Ah vocês entenderam!!
*segura os pompons com força*

Mas voltando aos episódios: Dentro do lugar mais protegido do mundo sempre há segredos horríveis. Só que o delegado Monohan não esperava que fossem TÃO horríveis assim. Há muito ainda o que vir em The Gates, o desaparecimento do empreiteiro, o comportamento estranho do ex-delegado, as confusões envolvendo os Lobisomens – estereotipados como um bando de idiotas rednecks que adoram caçar para se mostrarem másculos e marcar território com a própria urina – e bruxas – que até então se mostraram tão Verbennas que não me interessou nem um pouco – a adolescente súcubus – um assunto muuuuuuuuito interessante de se dissertar… – e única família normal dali: Os Monohan.

Uma coisa que ainda me é confusa: Gates é um distrito, uma cidade ou um condomínio fechado que nem Alphaville?
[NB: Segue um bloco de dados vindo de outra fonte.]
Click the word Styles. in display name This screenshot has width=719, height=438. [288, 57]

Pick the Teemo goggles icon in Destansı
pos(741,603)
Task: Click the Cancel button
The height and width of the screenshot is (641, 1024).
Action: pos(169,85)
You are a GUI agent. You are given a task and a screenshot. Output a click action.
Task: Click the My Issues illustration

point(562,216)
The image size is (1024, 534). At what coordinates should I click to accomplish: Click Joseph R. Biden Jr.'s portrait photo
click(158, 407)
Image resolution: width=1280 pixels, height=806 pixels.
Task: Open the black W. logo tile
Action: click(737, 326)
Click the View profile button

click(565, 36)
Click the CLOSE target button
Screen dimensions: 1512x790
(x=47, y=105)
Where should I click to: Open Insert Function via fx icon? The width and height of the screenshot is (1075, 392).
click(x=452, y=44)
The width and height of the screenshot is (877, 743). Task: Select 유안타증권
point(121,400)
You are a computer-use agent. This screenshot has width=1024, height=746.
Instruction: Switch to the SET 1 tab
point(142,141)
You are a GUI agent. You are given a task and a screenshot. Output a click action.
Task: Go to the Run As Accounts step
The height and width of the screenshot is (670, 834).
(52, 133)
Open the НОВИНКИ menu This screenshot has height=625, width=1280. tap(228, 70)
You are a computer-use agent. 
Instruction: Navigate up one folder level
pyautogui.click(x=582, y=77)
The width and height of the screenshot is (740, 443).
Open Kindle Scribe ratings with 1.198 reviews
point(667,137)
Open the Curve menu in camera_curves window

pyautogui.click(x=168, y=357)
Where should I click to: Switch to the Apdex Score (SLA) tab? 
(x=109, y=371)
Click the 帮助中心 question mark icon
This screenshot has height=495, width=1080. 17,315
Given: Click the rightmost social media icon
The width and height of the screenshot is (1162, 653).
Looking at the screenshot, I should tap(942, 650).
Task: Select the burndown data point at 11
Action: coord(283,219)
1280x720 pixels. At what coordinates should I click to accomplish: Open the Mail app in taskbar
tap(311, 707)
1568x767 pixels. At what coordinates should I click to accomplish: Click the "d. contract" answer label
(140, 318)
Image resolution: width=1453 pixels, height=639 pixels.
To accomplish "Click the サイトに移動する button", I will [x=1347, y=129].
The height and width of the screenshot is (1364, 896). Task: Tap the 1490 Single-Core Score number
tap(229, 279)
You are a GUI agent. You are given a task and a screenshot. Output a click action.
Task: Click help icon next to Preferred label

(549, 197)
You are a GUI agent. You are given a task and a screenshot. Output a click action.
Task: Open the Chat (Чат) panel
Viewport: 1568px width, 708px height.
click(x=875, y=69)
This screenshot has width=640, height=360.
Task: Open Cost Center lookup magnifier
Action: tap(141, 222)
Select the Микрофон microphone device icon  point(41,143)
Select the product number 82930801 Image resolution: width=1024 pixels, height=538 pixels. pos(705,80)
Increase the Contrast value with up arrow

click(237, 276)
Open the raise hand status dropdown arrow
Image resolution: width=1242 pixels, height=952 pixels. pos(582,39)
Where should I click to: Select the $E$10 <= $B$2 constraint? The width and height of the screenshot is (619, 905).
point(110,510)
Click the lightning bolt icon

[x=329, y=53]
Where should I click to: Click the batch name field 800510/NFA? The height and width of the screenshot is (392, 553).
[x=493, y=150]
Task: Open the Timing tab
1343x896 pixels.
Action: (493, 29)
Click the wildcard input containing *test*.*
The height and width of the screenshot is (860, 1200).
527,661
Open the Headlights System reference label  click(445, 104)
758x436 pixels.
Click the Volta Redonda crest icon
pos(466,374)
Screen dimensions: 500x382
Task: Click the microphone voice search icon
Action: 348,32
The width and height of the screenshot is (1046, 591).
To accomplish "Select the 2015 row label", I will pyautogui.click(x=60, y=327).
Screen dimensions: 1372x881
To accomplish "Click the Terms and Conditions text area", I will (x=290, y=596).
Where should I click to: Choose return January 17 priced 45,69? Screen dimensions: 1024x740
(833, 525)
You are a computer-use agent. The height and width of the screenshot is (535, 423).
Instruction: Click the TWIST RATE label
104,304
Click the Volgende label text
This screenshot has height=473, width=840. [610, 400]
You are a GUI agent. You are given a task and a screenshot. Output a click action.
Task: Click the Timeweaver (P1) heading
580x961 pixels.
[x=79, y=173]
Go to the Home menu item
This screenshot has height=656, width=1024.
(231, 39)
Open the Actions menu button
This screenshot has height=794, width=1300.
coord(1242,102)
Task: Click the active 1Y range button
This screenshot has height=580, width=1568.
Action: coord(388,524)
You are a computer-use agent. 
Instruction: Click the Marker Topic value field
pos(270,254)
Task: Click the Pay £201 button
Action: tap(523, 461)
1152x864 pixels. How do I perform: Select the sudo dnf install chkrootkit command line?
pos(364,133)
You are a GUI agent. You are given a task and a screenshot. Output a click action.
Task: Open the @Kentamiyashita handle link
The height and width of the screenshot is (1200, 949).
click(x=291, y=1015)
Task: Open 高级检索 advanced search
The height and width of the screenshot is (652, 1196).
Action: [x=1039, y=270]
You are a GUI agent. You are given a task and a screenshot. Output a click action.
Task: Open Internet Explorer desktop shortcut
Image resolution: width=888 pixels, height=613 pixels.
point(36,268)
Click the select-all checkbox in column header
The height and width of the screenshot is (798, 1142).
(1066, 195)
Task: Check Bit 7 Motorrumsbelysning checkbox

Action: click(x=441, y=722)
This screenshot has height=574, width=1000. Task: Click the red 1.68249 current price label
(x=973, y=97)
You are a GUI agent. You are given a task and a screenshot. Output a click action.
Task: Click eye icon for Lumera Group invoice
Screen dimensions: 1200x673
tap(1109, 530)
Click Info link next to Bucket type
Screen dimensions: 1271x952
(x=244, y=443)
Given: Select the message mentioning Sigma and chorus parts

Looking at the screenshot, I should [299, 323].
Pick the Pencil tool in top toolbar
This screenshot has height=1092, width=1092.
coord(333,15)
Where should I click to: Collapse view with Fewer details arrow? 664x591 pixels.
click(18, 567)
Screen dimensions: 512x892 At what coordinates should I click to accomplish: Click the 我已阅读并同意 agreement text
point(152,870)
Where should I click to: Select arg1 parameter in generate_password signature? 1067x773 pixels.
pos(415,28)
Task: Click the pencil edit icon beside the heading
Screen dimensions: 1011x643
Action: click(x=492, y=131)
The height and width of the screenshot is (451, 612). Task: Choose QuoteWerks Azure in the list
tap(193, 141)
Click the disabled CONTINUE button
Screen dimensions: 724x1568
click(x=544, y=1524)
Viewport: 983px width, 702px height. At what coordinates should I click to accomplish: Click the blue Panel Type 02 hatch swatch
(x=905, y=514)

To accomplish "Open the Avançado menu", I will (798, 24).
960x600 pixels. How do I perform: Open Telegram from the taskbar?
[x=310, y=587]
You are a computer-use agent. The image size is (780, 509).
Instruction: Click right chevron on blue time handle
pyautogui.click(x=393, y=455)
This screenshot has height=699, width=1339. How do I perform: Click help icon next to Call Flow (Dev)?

Fica difíciiiiiiiiil poxa!! Noção de espaço é algo que o leitor/espectador precisa ter para escrever fanfics xDDD


The Gates teve 13 episódios nos EUA e provavelmente a FOX fará o mesmo por aqui. Mas recomendo uma coisinha para quem gosta de temas sobrenaturais e coisas do tipo: Espere só conflito moral e a questão dos Pontos de Humanidade e Força de Controle com as criaturas do seriado. Se quer sobre Apocalipse chegando e a Supremacia Cainita vs Equilíbrio Lupino voltem para a Warner Channel.

Ps: Graças a Ravnos! Mantiveram o sotaque britânico esplêêêêêêêndido da Rhona Mitra… Obrigada, obrigada!
Ps²: Rhona Mitra já personificou uma vampira anteriormente >> Sonja de Underworld the Rise of Lycans.